Bukankah dalam UU Ketenagakerjaan, setiap satu orang TKA wajib ada tenaga kerja warga negara Indonesia sebagai tenaga pendamping, yang bertujuan untuk alih teknologi dan alih keahlian dari TKA. Lalu dari 500 TKA itu berapa buruh kasarnya.
“Masa iya buruh kasar TKA didampingi juga dengan buruh kasar tenaga kerja lokal kita, dimana logikanya. Pembodohan yang keterlaluan,” ujarnya.
Sekarang jika dihitung sudah sekitar 5 tahun keberadaan PT. VDNI di Kabupaten Konawe. Lalu kenapa sampai saat ini tenaga kerja lokal di Sultra sebagai pendamping ahli TKA belum juga ada alih transfer pengetahuan sebagaimana dimaksud UU ketenagakerjaan.
“Kalau seperti ini tentunya terus saja TKA ini akan mengganggu stabilitas tenaga kerja lokal kita. Masa iya pendampingan tenaga kerja lokal dalam 5 tahun di PT. VDNI itu statusnya buruh terus,” sindir Hidayatullah.
“Berarti selama ini PT. VDNI tidak melaksanakan pendidikan dan pelatihan kerja bagi tenaga kerja lokal kita di Morosi, sesuai dengan kualifikasi jabatan yang diduduki oleh TKA yang terus datang secara bergelombang dalam 5 tahun terakhir. Berarti sampai saat ini belum terjadi peralihan posisi pekerja asing ke pekerja lokal (transfer of job dan transfer of knowledge). Lalu Pemrov Sultra tidak mengevaluasi peralihan posisi pekerja asing ke pekerja lokal? Lalu yang 500 TKA itu ahli apa sebenarnya? Pembodohan terus terjadi berulang-ulang,” paparnya.

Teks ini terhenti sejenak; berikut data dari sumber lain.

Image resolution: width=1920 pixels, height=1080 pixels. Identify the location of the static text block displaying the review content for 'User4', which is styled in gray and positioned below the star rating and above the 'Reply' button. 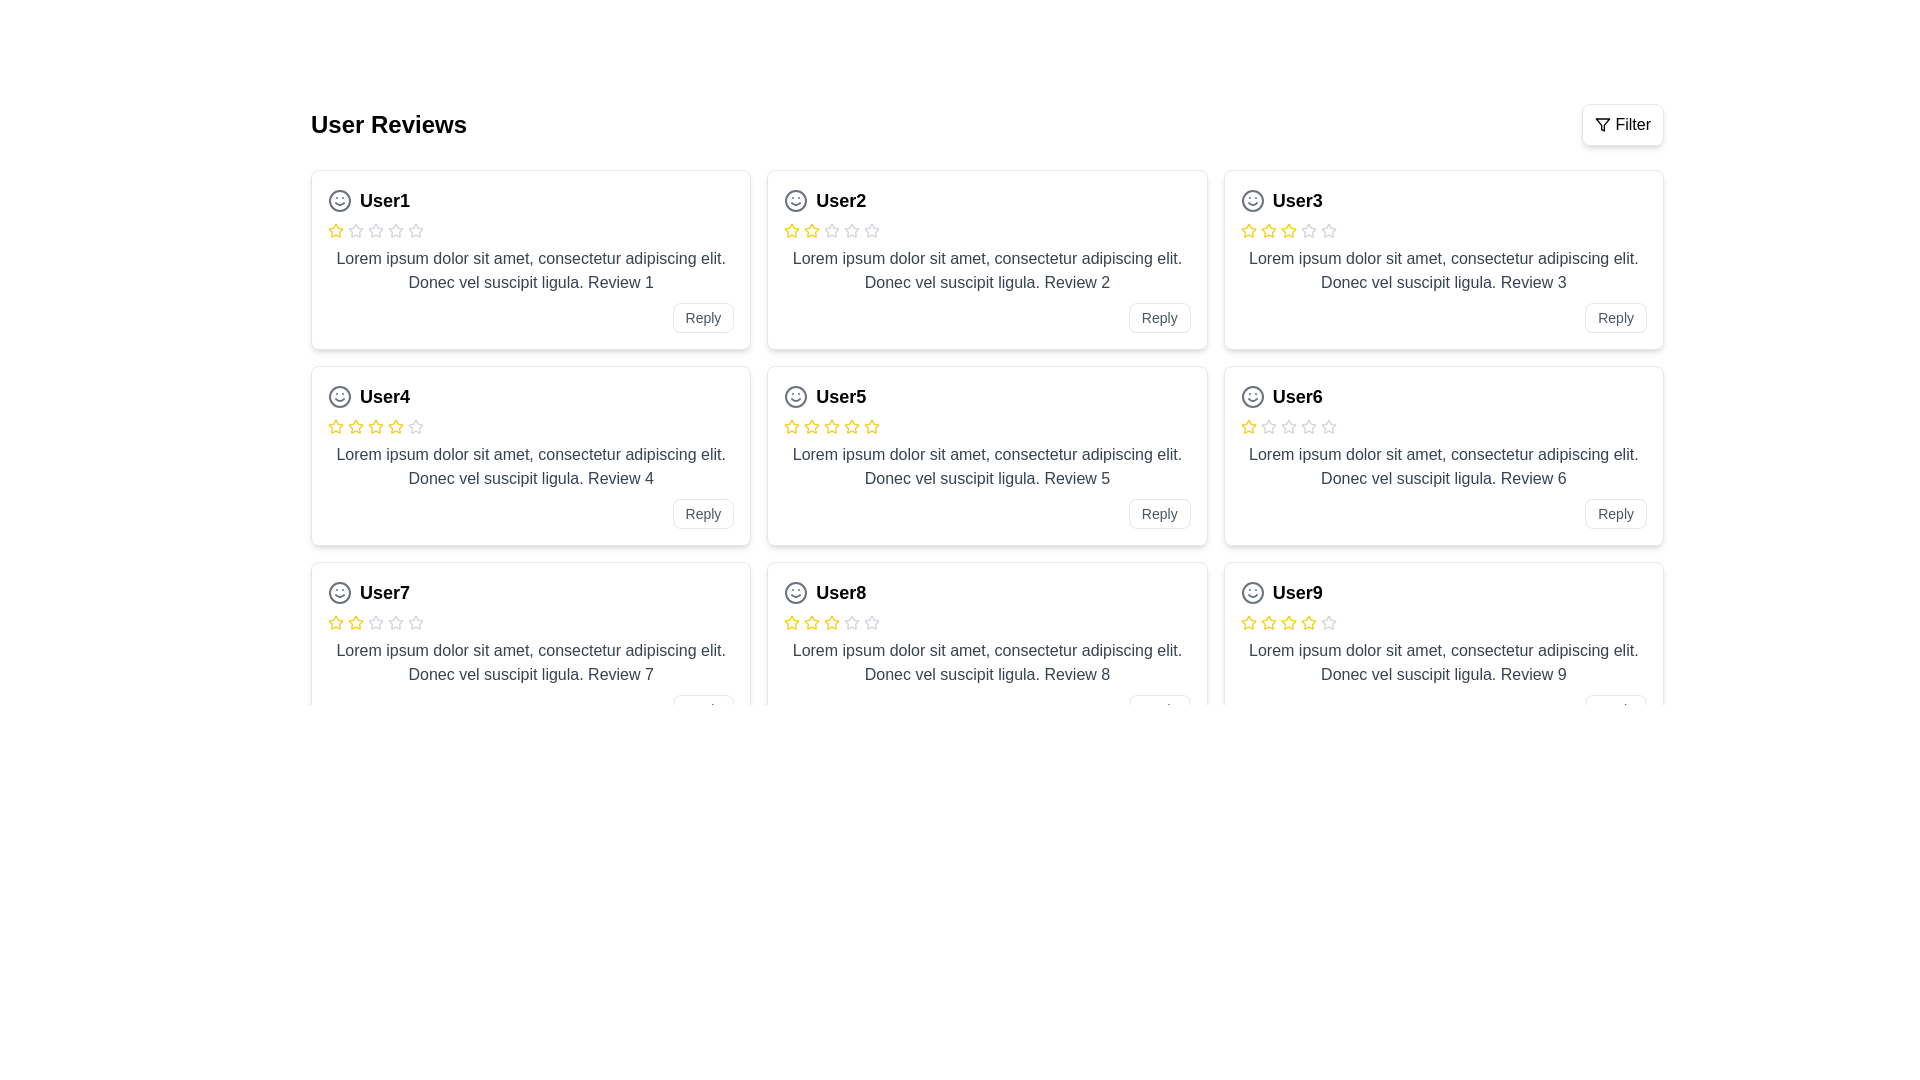
(531, 466).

Ia ingin bertanya kepada semua nurani masyarakat Indonesia terkhusus Sultra. Apakah masyarakat tidak tersakiti dan melukai rasa keadilan buruh lokal dengan pembodohan seperti ini?

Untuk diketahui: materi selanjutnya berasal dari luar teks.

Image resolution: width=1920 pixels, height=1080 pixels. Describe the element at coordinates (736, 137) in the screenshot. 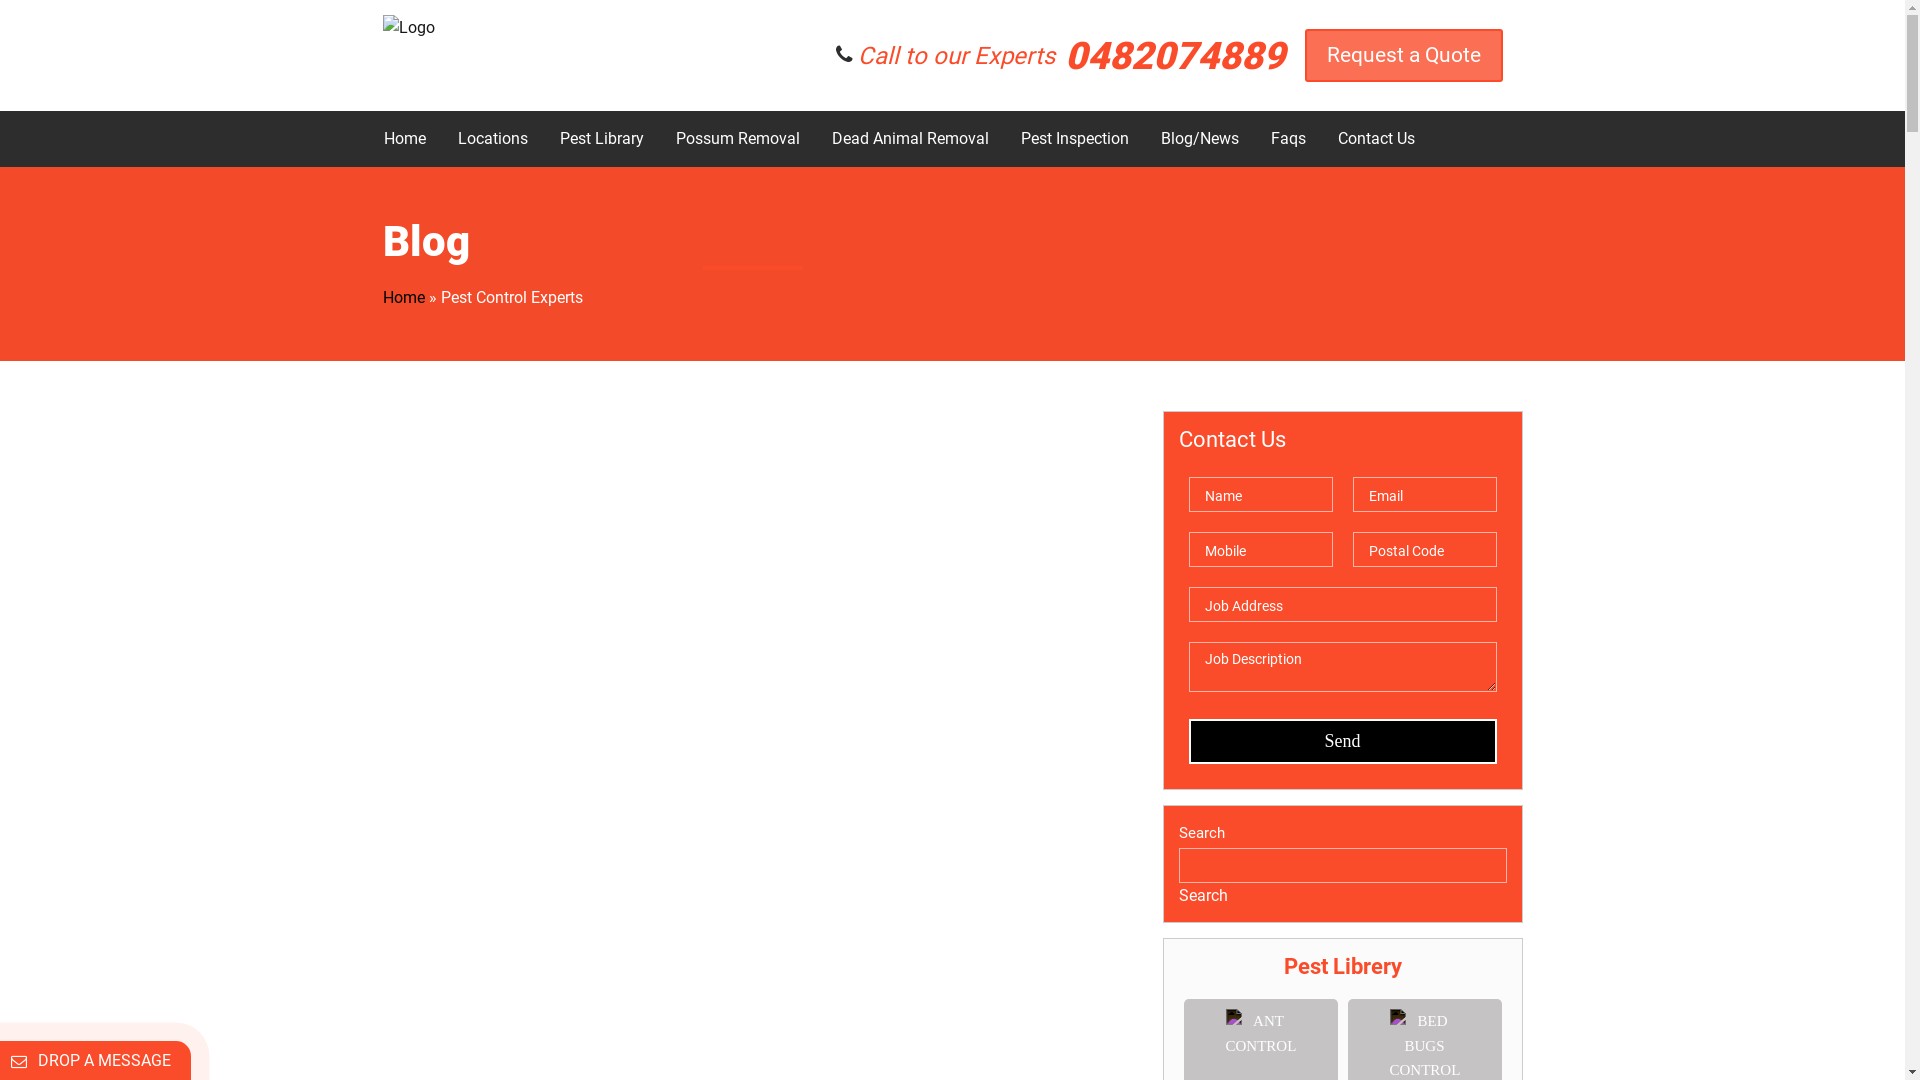

I see `'Possum Removal'` at that location.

“Bagi saya ini sangat menciderai rasa keadilan buruh Indonesia,” ujarnya.
Coba bayangkan dimasa pandemi Covid-19 seperti ini selain darurat kesehatan. Indonesia mengalami darurat ekonomi dan bahkan darurat PHK terjadi di depan mata. Pekerjaan semakin sulit. Tetapi kenapa justru pekerjaan yang ada akan diserahkan ke asing.

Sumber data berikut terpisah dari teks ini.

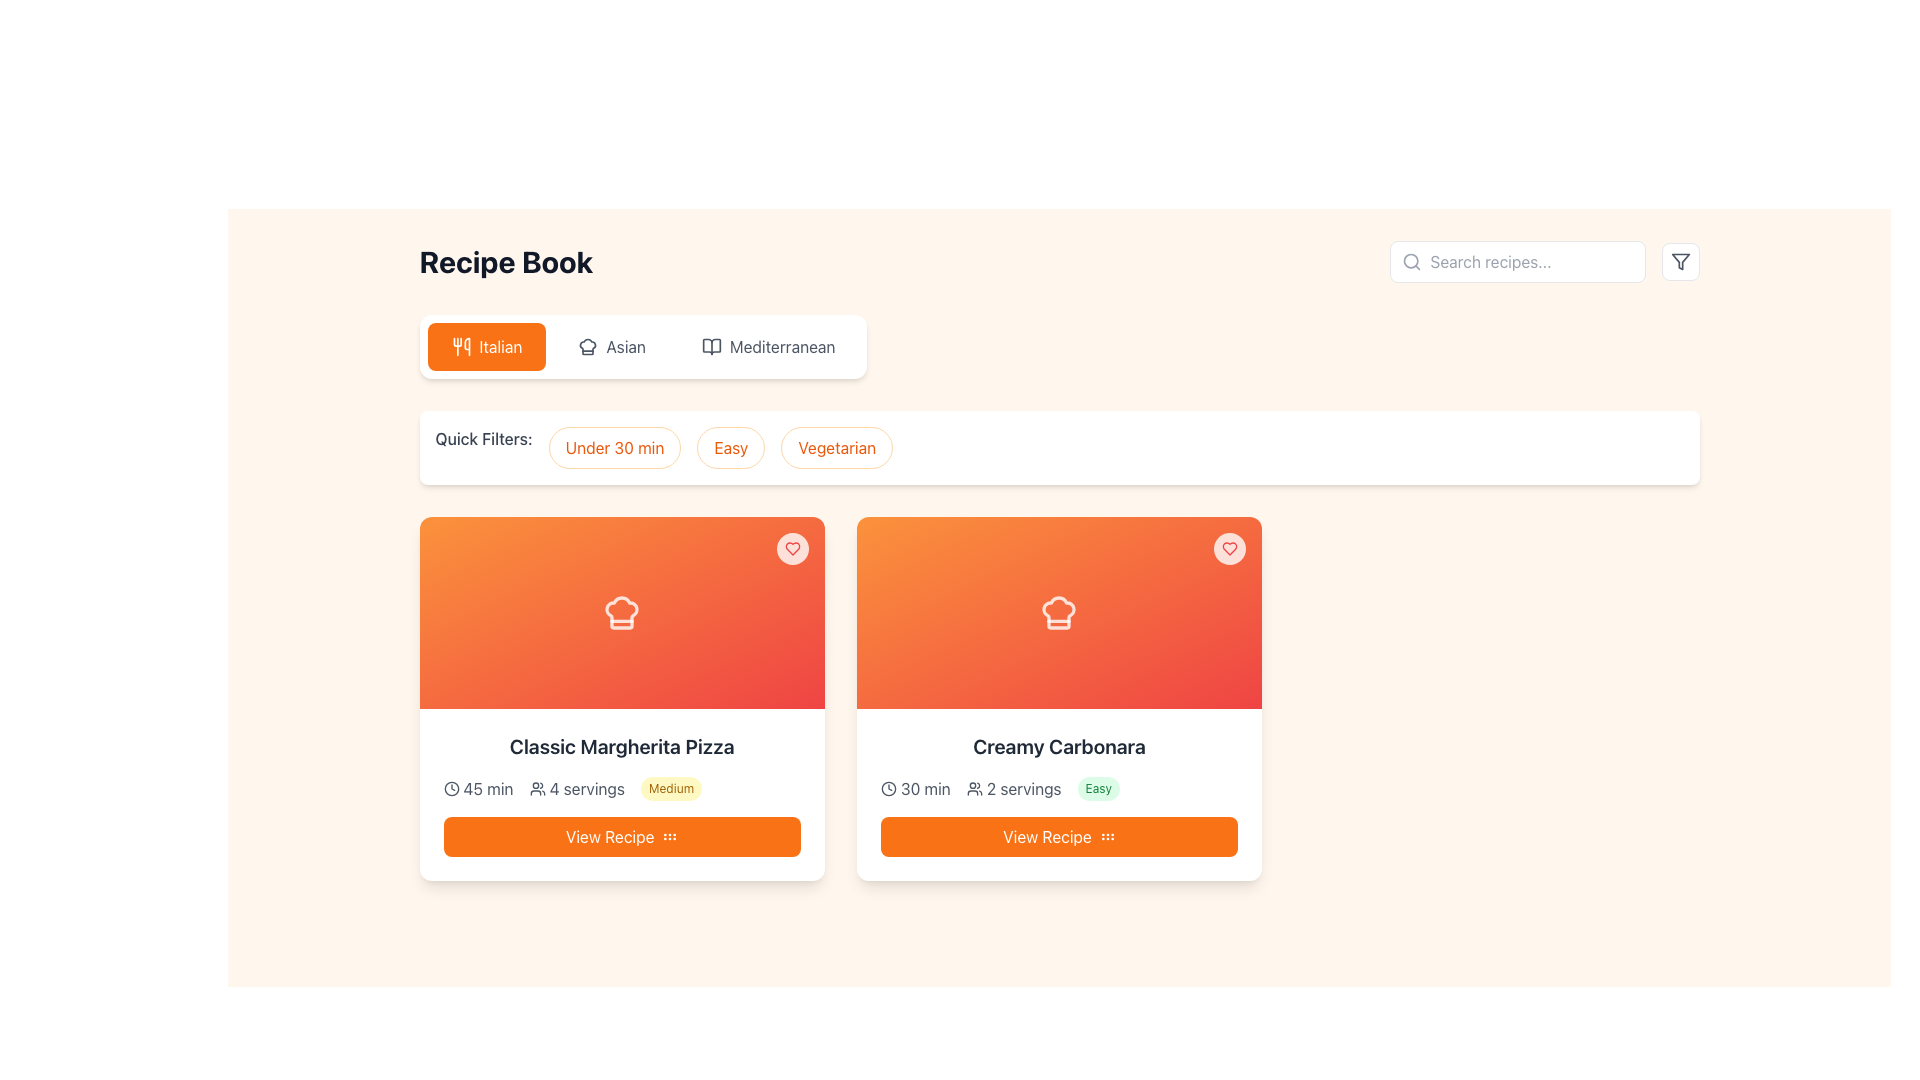 Image resolution: width=1920 pixels, height=1080 pixels. I want to click on the 'Asian' text label in the menu bar, so click(625, 346).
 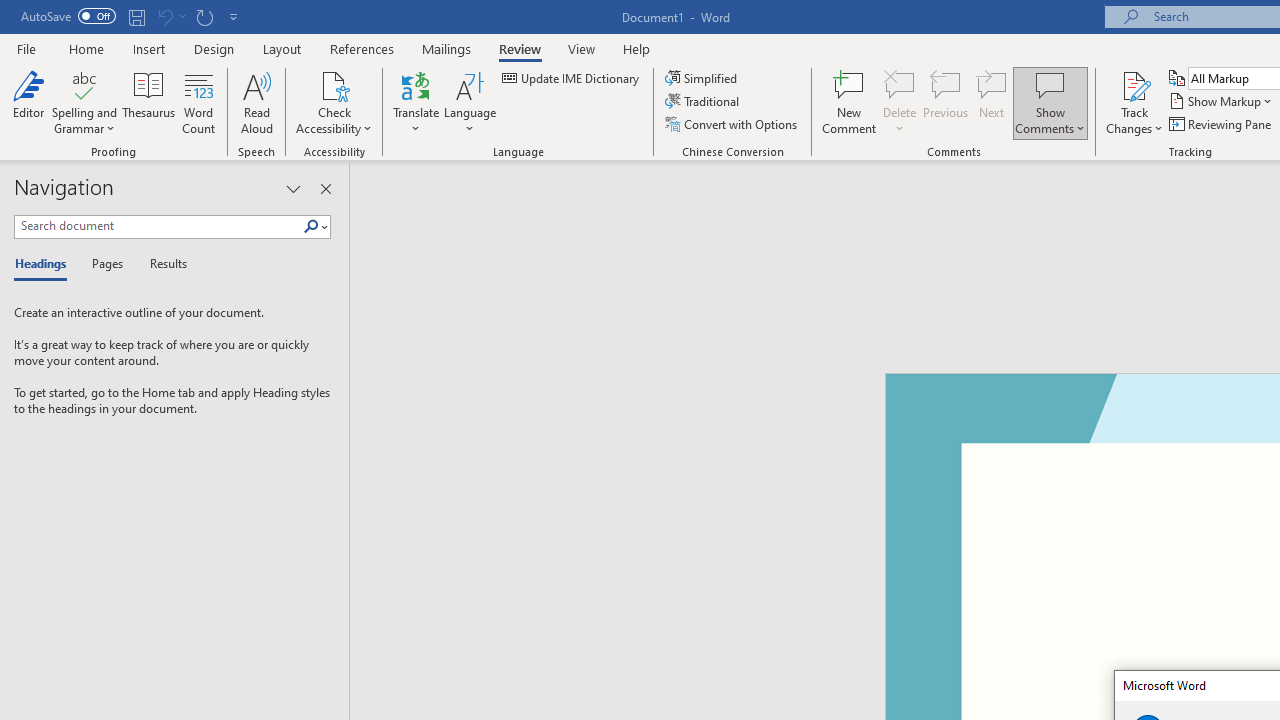 What do you see at coordinates (571, 77) in the screenshot?
I see `'Update IME Dictionary...'` at bounding box center [571, 77].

“Semakin menyakitkan, sampai saat ini belum terlihat upaya sungguh-sungguh dari pemerintah dan Gubernur Sultra untuk mengungkapkan kenapa begitu tega dengan menutupi semua ini,” katanya lagi.
Oleh karena itu, selaku Ketua Presidum JaDI Sultra ia meminta kepda Pemerintah pusat melalui Menaker dan para menteri terkait serta Gubernur Sultra untuk membatalkan surat izin kerja dan surat izin masuk 500 TKA China tersebut di Wilayah Sultra. Dan mereka segera meminta maaf kepada rakyat Indonesia dan khususnya rakyat Sultra atas kelalaian kebijakan mengizinkan 500 TKA masuk di Sultra.
“Kenapa itu penting, karena kebijakan mengizinkan 500 TKA asal China tersebut pasti menimbulkan gejolak sosial dan kecemburuan dari para buruh lokal, dan mari kita lawan Pembodohan ini demi keadilan bagi rakyat Indonesia,” jelasnya.